§ **Problem details**
Format every line of the items below as a numbered list, leaving out any blank lines.

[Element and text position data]
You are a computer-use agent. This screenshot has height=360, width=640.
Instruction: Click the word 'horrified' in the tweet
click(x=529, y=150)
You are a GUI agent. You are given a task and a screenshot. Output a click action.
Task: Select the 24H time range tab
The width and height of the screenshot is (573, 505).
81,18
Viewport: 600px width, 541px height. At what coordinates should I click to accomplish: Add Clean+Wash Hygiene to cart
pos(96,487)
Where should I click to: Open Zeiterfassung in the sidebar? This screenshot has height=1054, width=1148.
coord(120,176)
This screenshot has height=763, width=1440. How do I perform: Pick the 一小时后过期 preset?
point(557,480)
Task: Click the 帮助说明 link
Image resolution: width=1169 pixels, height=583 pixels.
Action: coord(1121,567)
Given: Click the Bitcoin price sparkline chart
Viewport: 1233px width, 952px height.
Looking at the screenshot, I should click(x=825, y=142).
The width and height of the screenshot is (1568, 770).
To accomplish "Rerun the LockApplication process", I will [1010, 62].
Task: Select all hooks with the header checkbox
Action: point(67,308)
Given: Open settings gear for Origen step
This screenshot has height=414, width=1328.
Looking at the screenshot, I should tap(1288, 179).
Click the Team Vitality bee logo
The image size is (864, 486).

§ **Task answer**
1. You are a computer-use agent. This screenshot has height=360, width=640.
2. Instruction: Click the word 'horrified' in the tweet
3. click(x=529, y=150)
4. You are a GUI agent. You are given a task and a screenshot. Output a click action.
5. Task: Select the 24H time range tab
6. The width and height of the screenshot is (573, 505).
7. 81,18
8. Viewport: 600px width, 541px height. At what coordinates should I click to accomplish: Add Clean+Wash Hygiene to cart
9. pos(96,487)
10. Where should I click to: Open Zeiterfassung in the sidebar? This screenshot has height=1054, width=1148.
11. coord(120,176)
12. This screenshot has height=763, width=1440. How do I perform: Pick the 一小时后过期 preset?
13. point(557,480)
14. Task: Click the 帮助说明 link
15. Image resolution: width=1169 pixels, height=583 pixels.
16. Action: coord(1121,567)
17. Given: Click the Bitcoin price sparkline chart
18. Viewport: 1233px width, 952px height.
19. Looking at the screenshot, I should click(x=825, y=142).
20. The width and height of the screenshot is (1568, 770).
21. To accomplish "Rerun the LockApplication process", I will [1010, 62].
22. Task: Select all hooks with the header checkbox
23. Action: point(67,308)
24. Given: Open settings gear for Origen step
25. This screenshot has height=414, width=1328.
26. Looking at the screenshot, I should tap(1288, 179).
27. Click the Team Vitality bee logo
28. The image size is (864, 486).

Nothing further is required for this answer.